We live in an era where interpersonal and emotional relationships have changed greatly in recent decades.
As a result, we now frequently encounter lots of people who are single by choice or divorced; they may or may not have children. However, we might not always be prepared to deal with these new situations, thus leading to frustration in our lives.
Through Love Coaching it is possible to change thought patterns which lead you to repeat those unsatisfactory emotional situations. It’s time to realize that the solution is not outside of you, but that it is within you.
Do not blame yourself, though. DO NOT have any guilt. But it is important to change the dynamic unconscious mental state which tends to bring you the same situations, or even to bring you what you fear the most.
With a new opening, with a new confidence in yourself, to trust others, to trust in people, to trust in love you can give and receive, which is much more than what you think you can do now. It is like wearing another pair of glasses so that you can see your future and realize “I am in a new state of being.”
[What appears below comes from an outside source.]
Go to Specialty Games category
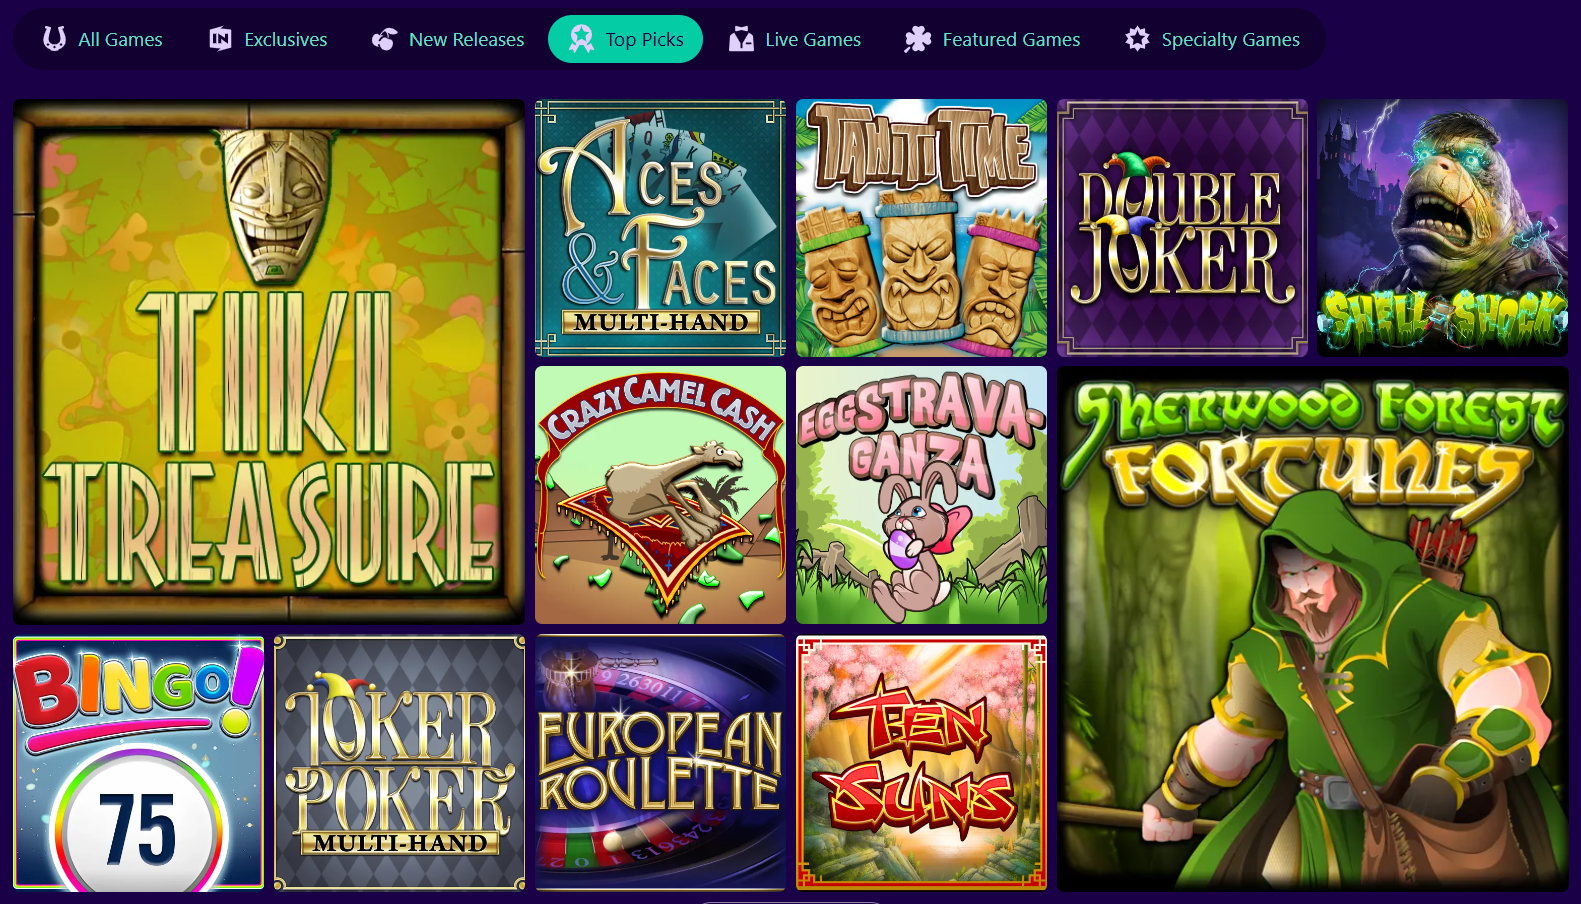 1213,39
But above all, it is important to work on your mental state. Have you found yourself in situation where you tried to “earn” affection and approval from others.
How many times have you broken off a relationship in order to avoid suffering more? It‘s important to communicate with your subconscious, in order to understand what you expect and deserve, and to change those mental states that limit you or isolate you.
Maybe you need to change your conditioning and self-limiting unconscious protection with new empowering mental states of trust, openness, acceptance and love.
Remember that there are no “mistakes,” there are only experiences that serve for us to grow and learn from; so that we can mature and become stronger.
Remember that you have not wasted time, every moment of your life has been lived and has been helpful in your growth as a person.
First, before we can love and be loved, we have to learn to love ourselves. It seems so simple, but unfortunately the lack of self-confidence, love or self-esteem and self-acceptance are the evils that afflict our times.
We see it in the historical moment we are experiencing in relation to our feelings and family. This is something new to our society, which only 30 or 40 years ago didn’t exist.
Today, however, we see many people 30-40 or even 50 years old, and sometimes beyond, who don’t have families.
Often, after several failed attempts at marriage, cohabitation, or relationships, etc., they live in solitude, between home and work and among a few friends.
For these people , it is firstly important that they bring balance into their lives and understand what they really want for themselves, without external influence.
The interference of others is, unfortunately, often harmful. Their suggestions might seem like good tips, but in fact, they keep you away from “YOUR real feelings.”
And you’re the only person who knows what is right for you. You just have to listen to yourself, as you did when you were a child.
And you know that you knew it very well. It was all spontaneous and natural. As a child, you knew what you liked and what you needed. Then you grow up.
Among the many “nos, don’t do this, this is right, this is not good, you have to do this, you have to do something else, this is not right for you, this is right!” you started learning that it was more important to listen to the voices outside of you, not your inner voice, the voice that comes from your heart.
Perhaps you felt that you could not do the things you liked but “had to” do things that you liked and without much explanation. You did what you had to for your survival at that moment.
Maybe you learned to respond to the expectations of others instead of to your expectations of yourself.
Perhaps as a child you were taught that love is earned and, therefore you have always done everything to prove that you deserve it and have lived up to other people’s expectations in exchange for the desired prize: love and acceptance.
Nobody is to blame for anything. We all seek love and do it with the tools we know best and believe to be right.
All human beings seek to protect themselves from suffering and maybe the price is loneliness and/or difficulty to change when a relationship does not work out.
We learn to change mindsets through COACHING and LOVE in order to have the satisfactory love life we want and deserve to have.